High comonomer selectivity in ethylene/hexene copolymerization by unbridged indenyl metallocenes

Catalysts derived from unbridged 2-arylindene metallocenes of Hf and Zr are active for ethylene/hexene copolymerization and show a much higher selectivity toward hexene than unsubstituted bis(indenyl) metallocenes. The ligand substitution pattern and the nature of the metal ion have a strong influence on the ability of unbridged 2-arylindenyl metallocenes to incorporate 1-hexene comonomer in ethylene/hexene copolymerizations. Our data support the hypothesis that arene substituents near the active site promote the alpha-olefin coordination and insertion, thereby providing comonomer-rich polyethylenes. Hafnium-based metallocenes incorporate alpha-olefins better than their zirconium congeners.

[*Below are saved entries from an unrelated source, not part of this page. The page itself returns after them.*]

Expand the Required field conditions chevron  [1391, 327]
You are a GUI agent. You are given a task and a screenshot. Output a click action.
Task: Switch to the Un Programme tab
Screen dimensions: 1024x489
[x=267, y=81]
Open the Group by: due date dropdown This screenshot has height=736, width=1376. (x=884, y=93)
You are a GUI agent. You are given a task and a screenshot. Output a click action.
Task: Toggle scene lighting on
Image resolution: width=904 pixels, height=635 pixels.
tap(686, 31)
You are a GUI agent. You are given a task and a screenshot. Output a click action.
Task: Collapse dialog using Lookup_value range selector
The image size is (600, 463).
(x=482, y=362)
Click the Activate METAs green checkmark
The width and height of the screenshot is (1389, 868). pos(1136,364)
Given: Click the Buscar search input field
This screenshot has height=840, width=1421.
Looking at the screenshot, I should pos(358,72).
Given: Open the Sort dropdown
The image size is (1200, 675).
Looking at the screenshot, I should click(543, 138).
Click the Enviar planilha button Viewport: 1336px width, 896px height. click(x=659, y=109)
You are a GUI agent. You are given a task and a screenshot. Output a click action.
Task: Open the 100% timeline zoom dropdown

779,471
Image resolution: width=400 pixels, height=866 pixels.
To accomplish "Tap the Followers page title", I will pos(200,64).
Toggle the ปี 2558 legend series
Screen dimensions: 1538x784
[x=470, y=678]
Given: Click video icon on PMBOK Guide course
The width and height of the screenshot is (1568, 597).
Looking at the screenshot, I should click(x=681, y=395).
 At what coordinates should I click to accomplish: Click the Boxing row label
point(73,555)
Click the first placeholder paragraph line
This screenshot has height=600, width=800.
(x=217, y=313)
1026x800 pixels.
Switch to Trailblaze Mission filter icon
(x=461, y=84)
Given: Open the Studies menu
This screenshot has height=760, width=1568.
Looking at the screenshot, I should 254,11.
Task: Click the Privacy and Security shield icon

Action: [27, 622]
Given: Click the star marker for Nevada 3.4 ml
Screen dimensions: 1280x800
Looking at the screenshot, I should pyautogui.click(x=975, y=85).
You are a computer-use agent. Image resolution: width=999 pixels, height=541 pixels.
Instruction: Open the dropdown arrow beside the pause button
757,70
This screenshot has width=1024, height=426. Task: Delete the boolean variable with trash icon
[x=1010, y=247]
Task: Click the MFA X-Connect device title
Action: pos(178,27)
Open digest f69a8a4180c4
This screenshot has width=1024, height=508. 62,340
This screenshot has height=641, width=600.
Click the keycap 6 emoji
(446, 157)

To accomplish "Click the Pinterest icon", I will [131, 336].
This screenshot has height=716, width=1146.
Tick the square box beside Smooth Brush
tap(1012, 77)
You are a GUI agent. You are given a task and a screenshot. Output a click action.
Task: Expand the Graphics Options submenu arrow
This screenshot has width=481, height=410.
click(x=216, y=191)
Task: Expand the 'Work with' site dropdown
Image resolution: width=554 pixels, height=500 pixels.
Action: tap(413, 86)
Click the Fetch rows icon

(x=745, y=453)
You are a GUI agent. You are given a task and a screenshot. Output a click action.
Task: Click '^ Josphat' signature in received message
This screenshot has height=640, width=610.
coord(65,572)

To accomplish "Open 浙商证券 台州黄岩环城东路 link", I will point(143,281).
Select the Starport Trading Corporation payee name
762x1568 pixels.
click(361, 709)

The sterically encumbered bis(3',5'-di-tert-butyl-2-phenylindenyl)hafnium dichloride incorporates alpha-olefins with an ability comparable to the cyclopentadienylamido metallocene {eta(1):eta(5)-[(tert-butylamido)dimethylsilyl]-(2,3,4,5-tetramethyl-1-cyclopentadienyl)}titanium dichloride (Me2Si(Me4Cp)(BuNTiCl2)-Bu-t).